* _Problems and tasks_
[a] In the meteor essay, which comet's dust produces the Lyrid meteor shower?
[b] Reproduce the meteor essay word for word, everything from "My love of the" down to "a second thought.".

* _Text section_
· · ·

By David Levy
Plenty of telescopes grace my observatory, but I still enjoy watching shooting stars, or meteors, more than anything else. This year, after a break of several months, the Earth passed through the Lyrid meteor stream on the night of April 21. The meteor shower takes place when the Earth encounters dust from Comet Thatcher, a comet that last appeared in 1861. I captured five meteors with my camera, of which one accompanies this article. As I relaxed outdoors during this time, the memories began to flood back.
My first experience with the Lyrids was on April 22, 1963. I was a patient at the Jewish National Home for Asthmatic Children in Denver at the time. I wrote it up this way in my diary: “I had a regular day today, until tonight. I went out and saw a fireball (a very bright meteor.) Then a big, fat, hunk of cloud came over. I saw no more meteors.” The next night was also cloudy, and I saw no further meteors despite being outside for several hours. “I officially considered this year’s meteor shower the most disappointing failure I have ever had.” Not for long, however — I have been blessed with many far more spectacular failures since then.
My love of the night sky goes back many years, to around 1960, but as I grew older I also developed a strong interest in literature that stems directly from my Dad. I honestly feel that if I had not inherited his love of Shakespeare in particular, he might have taken me out of his will. And I believe he was pleased when I took up English Literature at Acadia University in the 1970s. But I recall back then, reading about Shakespeare’s references to eclipses in King Lear, and hardly giving them a second thought.

· · ·

* _Material provided_
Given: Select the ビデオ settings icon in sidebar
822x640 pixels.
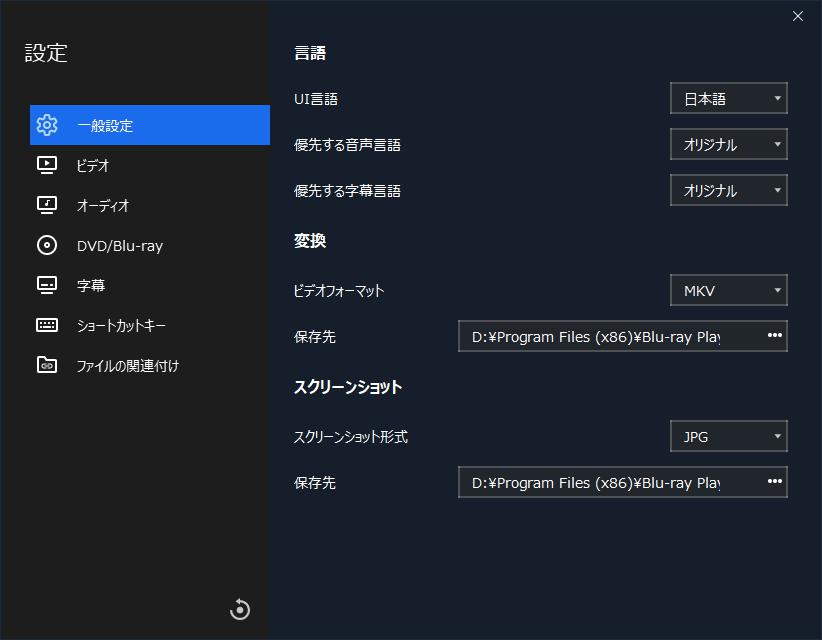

· · ·

* _Written answers_
[a] Comet Thatcher

[b]
My love of the night sky goes back many years, to around 1960, but as I grew older I also developed a strong interest in literature that stems directly from my Dad. I honestly feel that if I had not inherited his love of Shakespeare in particular, he might have taken me out of his will. And I believe he was pleased when I took up English Literature at Acadia University in the 1970s. But I recall back then, reading about Shakespeare’s references to eclipses in King Lear, and hardly giving them a second thought.